TEXTO:
E então depois da raiva, veio a aceitação.
Hoje eu estava mexendo no armário de livros da minha vó. Meu pai observava a cena de longe, atento aos comentários que eu fazia diante dos títulos que eu encontrava por ali.
E lá estava ele.....capa mole, branca e vermelho, fino, pequeno, encolhido entre todos aqueles títulos espíritas. O nome em cima do título não deixou dúvidas, Plinio Marcos.
Minha primeira reação foi repetir caralho 3 vezes seguidas. Depois abri o pequeno livro perdido por pelo menos 30 anos. E lá na primeira folha, estava singelamente legitimando a história toda, com a caligrafia do Plinio Marcos: "Sueli, uma graça".
Eu pedi para o meu pai devolver o livro para a minha mãe porque eu acho que ela vai ficar feliz.
E eu fiquei tão feliz por ter recuperado o livro perdido que eu nem lembro o título dele. E aí entendi porque muitas vezes os títulos parecem pouco importantes.

brisa

Ontem eu cheguei atrasada na aula. O professor me recebeu na porta falando francês. Eu havia tomado só duas Stellas por isso consegui perceber que apesar do professor ser alemão era francês, sim. Ele me levou da porta até um lugar na primeira fileira. Senti minhas bochechas corarem diante da turma toda. Talvez eles estivessem entendendo e combinado alguma coisa. Eu sentei e falei Merci. Deve ser uma das poucas palavras que eu sei em francês e até me surpreendi por conseguir lembrar dela tão rápido. Uma amiga perguntou se eu falo francês. É claro que não, e eu não entendi uma única palavra daquilo tudo. Ele retomou a aula e era Freud. Eu tinha uma dúvida e ele respondeu em francês. E aí eu perguntei: professor, você está falando em francês porque eu cheguei atrasada?
E ele disse: você não nasceu em Paris?

das coisas que saem bastante

O senso comum tenta imperar em qualquer lugar, não é mesmo? Não tinha Erdinger mas não cheguei a ficar triste. Resolvi beber um drink qualquer. Eu estava indecisa quanto a qual vodca escolher para acompanhar o kiwi. Perguntei: quais são estas vodcas, moço? 
Mas o moço me mostrou a smirnoff...e disse que essa estava saindo bastante. Eu tou fugindo de tudo que "tá saindo bastante", principalmente quando há opções e o lugar da qual tá saindo bastante oferece como leitura do hall de espera, a revista Veja.

ser de verdade

Quando criança eu acreditava em muitas coisas. Eu acreditava no papai noel e no coelho da páscoa. Eu acreditava que o Castelo Rá-Tim-Bum existia. Eu acreditava no homem no saco, no papai do céu. E se alguém me contasse que quando se cava um buraco muito fundo se pode chegar no Japão....eu provavelmente acreditaria nisso. Mas não na poesia. Não na imitação da natureza, não na arte. Minhas experiências no teatro quando criança foram muito frustrantes porque eu sempre dizia para mim mesma: Não é de verdade. E não me interessava um índio ou uma onça que não fossem de verdade. Eu não entendia o pacto estabelecido pela arte, a imitação da natureza proposta pela arte. Se quando eu fosse criança tivessem me contado a história do Platão que quis expulsar os poetas da república...certamente eu teria achado o máximo. Se tivessem explicado as coisas que o Aristóteles disse sobre a imitação...que a graça da arte é essa, talvez eu tivesse achado o teatro o máximo, desde o início.

DADOS FORNECIDOS:
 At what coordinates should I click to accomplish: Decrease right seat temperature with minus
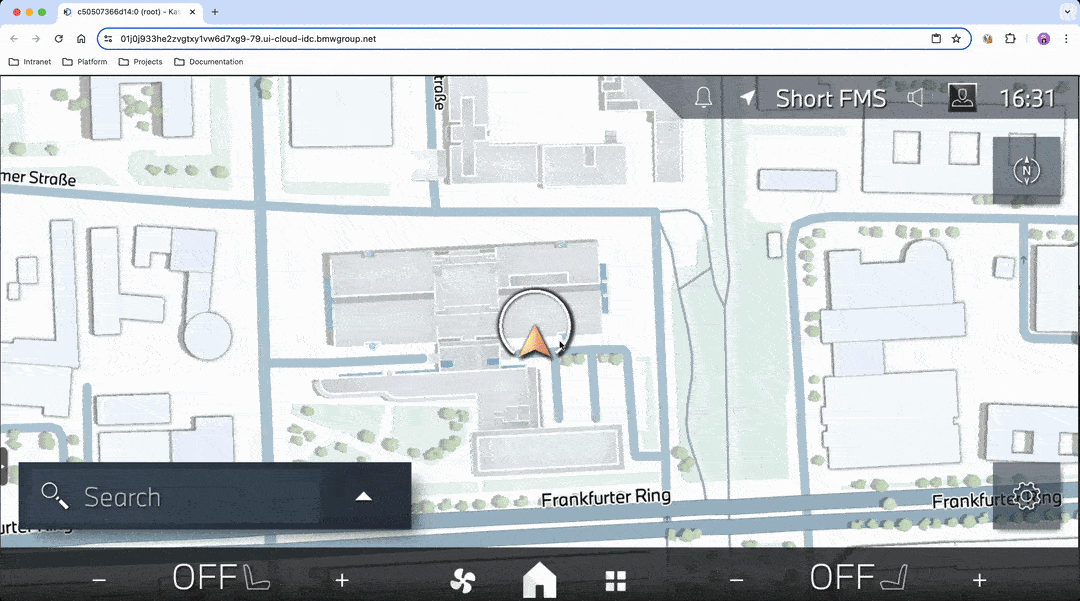click(x=737, y=580)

TAREFAS PROPOSTAS:
(a) Copie do texto, sem alterações, o trecho que vai de "das coisas que" até "a revista Veja.".
(b) Segundo o texto, em quais coisas se acreditava na infância? Liste todas.
(c) Retome o texto sobre as crenças de infância e o teatro e dê continuidade a ele a partir da última frase.

RESPOSTAS DAS TAREFAS:
(a)
das coisas que saem bastante

O senso comum tenta imperar em qualquer lugar, não é mesmo? Não tinha Erdinger mas não cheguei a ficar triste. Resolvi beber um drink qualquer. Eu estava indecisa quanto a qual vodca escolher para acompanhar o kiwi. Perguntei: quais são estas vodcas, moço? 
Mas o moço me mostrou a smirnoff...e disse que essa estava saindo bastante. Eu tou fugindo de tudo que "tá saindo bastante", principalmente quando há opções e o lugar da qual tá saindo bastante oferece como leitura do hall de espera, a revista Veja.

(b)
- Papai Noel
- Coelho da Páscoa
- A existência do Castelo Rá-Tim-Bum
- Homem do saco
- Papai do céu

(c)
Mas isso importa pouco. Ontem eu estava no Museu Marítimo lá em Santos e umas crianças entraram correndo perguntando se todos aqueles objetos do Museu eram de verdade e eu senti saudade, não daqueles objetos velhos do Museu, mas da minha ingenuidade quando criança. Era ótimo não saber de nada.

os ratos

A história dos ratos no sótão não terminou naquele dia. Foi por tempo e até mesmo razões financeiras que deixamos a vontade de comprar o transmissor de ondas sonoras que afasta os roedores, para depois.
Nesta semana o Thiago começou o papo tentando não me alarmar: Sabe que hoje antes de ir para o trabalho, o Sherlock e o Gregorio estavam na janela da lavanderia olhando para cima? Aí olhei também e tinha dois ratos ali. Meus gatos, muito frustrados com a nossa negativa a respeito da vontade deles de subir para o forro. Finalmente com a turminha roedora tão próxima deles, ali mesmo na lavanderia há alguns metros acima da caixa de areia.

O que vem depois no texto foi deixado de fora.